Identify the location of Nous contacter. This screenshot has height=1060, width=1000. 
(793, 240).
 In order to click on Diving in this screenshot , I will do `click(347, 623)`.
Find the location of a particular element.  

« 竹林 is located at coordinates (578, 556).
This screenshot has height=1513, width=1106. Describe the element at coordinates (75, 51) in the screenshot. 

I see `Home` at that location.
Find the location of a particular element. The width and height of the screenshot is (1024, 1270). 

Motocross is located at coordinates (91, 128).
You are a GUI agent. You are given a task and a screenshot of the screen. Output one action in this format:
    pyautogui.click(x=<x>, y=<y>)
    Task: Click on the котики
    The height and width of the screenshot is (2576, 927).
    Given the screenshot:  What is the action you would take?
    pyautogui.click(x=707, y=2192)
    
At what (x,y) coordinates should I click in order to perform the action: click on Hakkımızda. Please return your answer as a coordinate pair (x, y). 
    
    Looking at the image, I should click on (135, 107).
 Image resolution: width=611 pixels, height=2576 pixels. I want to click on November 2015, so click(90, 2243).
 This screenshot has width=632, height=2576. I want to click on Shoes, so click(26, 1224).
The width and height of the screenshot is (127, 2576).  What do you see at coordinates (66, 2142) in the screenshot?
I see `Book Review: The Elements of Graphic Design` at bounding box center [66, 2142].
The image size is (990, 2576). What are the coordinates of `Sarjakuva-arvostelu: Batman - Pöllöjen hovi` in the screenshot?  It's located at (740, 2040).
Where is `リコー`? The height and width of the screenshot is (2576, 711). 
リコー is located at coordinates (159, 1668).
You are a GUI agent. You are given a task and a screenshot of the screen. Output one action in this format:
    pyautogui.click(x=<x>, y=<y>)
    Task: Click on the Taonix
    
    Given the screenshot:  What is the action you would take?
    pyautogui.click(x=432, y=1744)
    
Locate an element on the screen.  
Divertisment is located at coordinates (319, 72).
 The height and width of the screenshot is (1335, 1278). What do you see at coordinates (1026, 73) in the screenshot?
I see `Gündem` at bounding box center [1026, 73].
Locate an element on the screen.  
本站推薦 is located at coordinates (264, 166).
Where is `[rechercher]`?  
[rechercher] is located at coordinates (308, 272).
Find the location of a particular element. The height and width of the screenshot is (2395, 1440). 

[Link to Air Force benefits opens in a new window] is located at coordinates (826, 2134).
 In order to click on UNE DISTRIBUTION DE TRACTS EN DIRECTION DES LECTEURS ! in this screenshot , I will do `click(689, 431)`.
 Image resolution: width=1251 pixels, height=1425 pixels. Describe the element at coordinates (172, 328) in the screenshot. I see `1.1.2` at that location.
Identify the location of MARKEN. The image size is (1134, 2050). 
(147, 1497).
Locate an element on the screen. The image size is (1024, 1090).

Exercise directions - Quote all of the entries above verbatim, keeping every line and character unchanged.

Written response -
Identify the location of Nous contacter. This screenshot has height=1060, width=1000. 
(793, 240).
 In order to click on Diving in this screenshot , I will do `click(347, 623)`.
Find the location of a particular element.  

« 竹林 is located at coordinates (578, 556).
This screenshot has height=1513, width=1106. Describe the element at coordinates (75, 51) in the screenshot. 

I see `Home` at that location.
Find the location of a particular element. The width and height of the screenshot is (1024, 1270). 

Motocross is located at coordinates (91, 128).
You are a GUI agent. You are given a task and a screenshot of the screen. Output one action in this format:
    pyautogui.click(x=<x>, y=<y>)
    Task: Click on the котики
    The height and width of the screenshot is (2576, 927).
    Given the screenshot:  What is the action you would take?
    pyautogui.click(x=707, y=2192)
    
At what (x,y) coordinates should I click in order to perform the action: click on Hakkımızda. Please return your answer as a coordinate pair (x, y). 
    
    Looking at the image, I should click on (135, 107).
 Image resolution: width=611 pixels, height=2576 pixels. I want to click on November 2015, so click(90, 2243).
 This screenshot has width=632, height=2576. I want to click on Shoes, so click(26, 1224).
The width and height of the screenshot is (127, 2576).  What do you see at coordinates (66, 2142) in the screenshot?
I see `Book Review: The Elements of Graphic Design` at bounding box center [66, 2142].
The image size is (990, 2576). What are the coordinates of `Sarjakuva-arvostelu: Batman - Pöllöjen hovi` in the screenshot?  It's located at (740, 2040).
Where is `リコー`? The height and width of the screenshot is (2576, 711). 
リコー is located at coordinates (159, 1668).
You are a GUI agent. You are given a task and a screenshot of the screen. Output one action in this format:
    pyautogui.click(x=<x>, y=<y>)
    Task: Click on the Taonix
    
    Given the screenshot:  What is the action you would take?
    pyautogui.click(x=432, y=1744)
    
Locate an element on the screen.  
Divertisment is located at coordinates (319, 72).
 The height and width of the screenshot is (1335, 1278). What do you see at coordinates (1026, 73) in the screenshot?
I see `Gündem` at bounding box center [1026, 73].
Locate an element on the screen.  
本站推薦 is located at coordinates (264, 166).
Where is `[rechercher]`?  
[rechercher] is located at coordinates (308, 272).
Find the location of a particular element. The height and width of the screenshot is (2395, 1440). 

[Link to Air Force benefits opens in a new window] is located at coordinates (826, 2134).
 In order to click on UNE DISTRIBUTION DE TRACTS EN DIRECTION DES LECTEURS ! in this screenshot , I will do `click(689, 431)`.
 Image resolution: width=1251 pixels, height=1425 pixels. Describe the element at coordinates (172, 328) in the screenshot. I see `1.1.2` at that location.
Identify the location of MARKEN. The image size is (1134, 2050). 
(147, 1497).
Locate an element on the screen. The image size is (1024, 1090).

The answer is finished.